On March 3, 2022, Dr. Mohammed Al-Saghir, a Member of the Board of Trustees of the World Federation of Muslim Scholars, said that the Russian Muslim soldier should not join the fight against Ukraine. On the other hand, a Ukrainian Islamic soldier is allowed to fight as he is in a Jihad of legitimate self-defense. He also made it clear that Muslims who wish to join the oppressive side, i.e., Russia, are in cooperation with sin and aggression, contrary to Islam.
Al-Jazeera broadcasts from March 07, 2022, made it clear that Jihad in Ukraine is possible as part of a defensive Jihad if a Muslim’s life, dignity, money, or land are exposed to direct attack. That is to say, a Ukrainian Muslim who was attacked, fought, and was killed by the Russian army is considered a martyr. But Ukrainian Muslims are not allowed to join the Ukrainian army and be under the command of a heretic. For other Muslims who want to fight in Ukraine under a non-Muslim flag or those with a desire to fight Russia on Ukrainian soil, this is an act that is against the perception of Jihad, which has a clear purpose, and therefore it is forbidden.
In a Sunni Muslim Fatwa from March 27, 2022, Dr. Mohamed Yousry Ibrahim, Secretary-General of the Al-Haya Al-Sharia Lalkhuk Waelsalah (the Research Center for Islamic Legislation and Ethics) and Deputy Dean of the University of Al-Medina International, made it clear that Muslims should not willingly join and intervene in the fighting between two infidel countries, and that the heretic should not be allowed to be a ruler of a Muslim. He also clarified that even a Muslim who holds the citizenship of a heretical state should not voluntarily join the army of such a state. Dr. Yousry stressed that if a Muslim lived in one of the infidel countries and the assailants came to him and threatened his life, he would be allowed to defend himself, his dignity, and his money. In this case, he may fight with non-Muslims against non-Muslims.
In the testimony of an Iraqi volunteer, he appears to want to fight alongside Ukraine against Russia in light of poverty and economic reasons and the high unemployment rate in Iraq.
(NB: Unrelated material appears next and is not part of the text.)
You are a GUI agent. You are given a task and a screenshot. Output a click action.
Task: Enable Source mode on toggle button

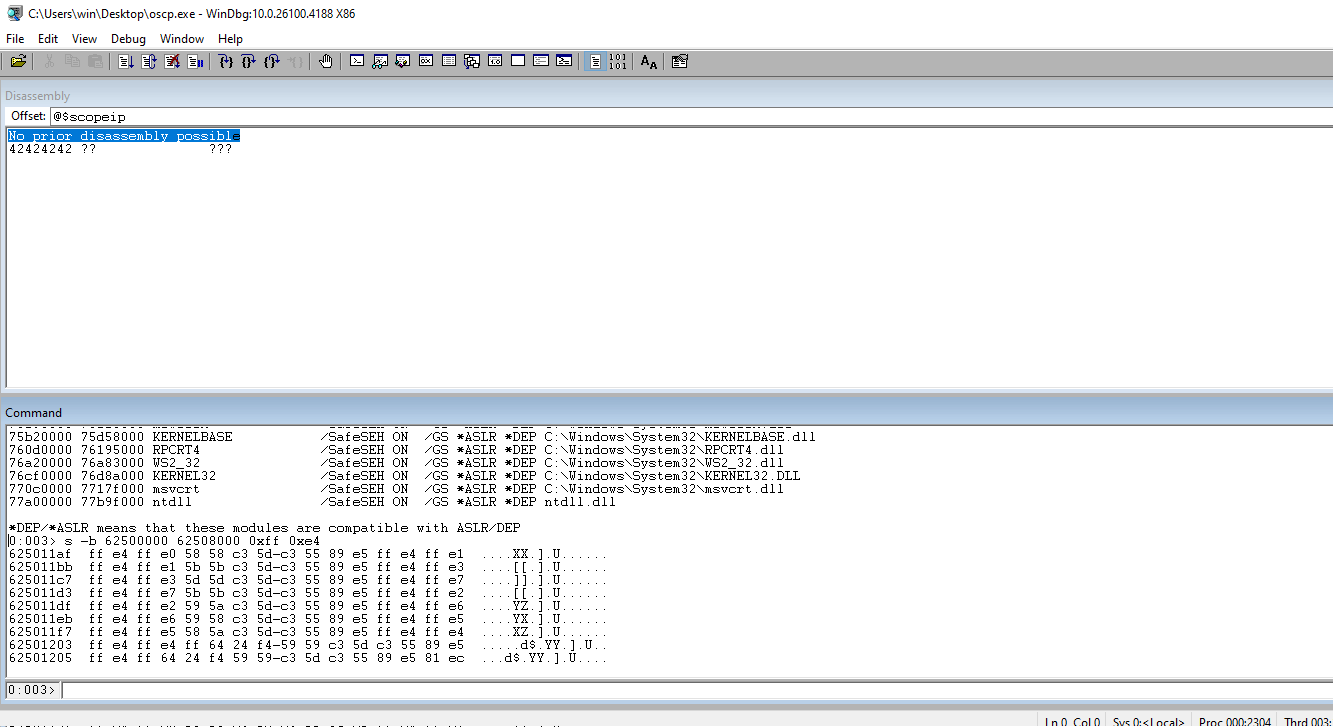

The Iraqi volunteer added that some of the volunteers wish to join the fight just to reach the combat grounds in Europe in search of a better life.
It should be noted that, unlike Sunnis, there is no Shiite religious reference to the position of the Muslims in this war. Hence, the conditions of Jihad according to Islamic law are; danger to Arab land, a struggle against a foreign occupier, the protection of Dar al-Islam (territories that are part of the Islamic nation) in terms of territory and also in terms of controlling the Muslim people, danger to the Muslim religion, fighting against infidels, and even the occupation of non-Muslim lands to convert them into Muslim lands (Dar al-Harb).
So, what is the pretext and religious legitimacy, if there is any, for the participation of Hezbollah, Shiite militias, and Syrian mercenaries alongside the Russians?
If there will be any participation of radical Shiite axis elements in the fighting in Ukraine, it will be based first and foremost on interests, not ideology. There is no legitimate religious authorization (neither Sunni nor Shiite) for such participation. The participation will most likely be motivated by receiving some benefits from the Russians in the form of obtaining high-quality weapons in return for their involvement, etc.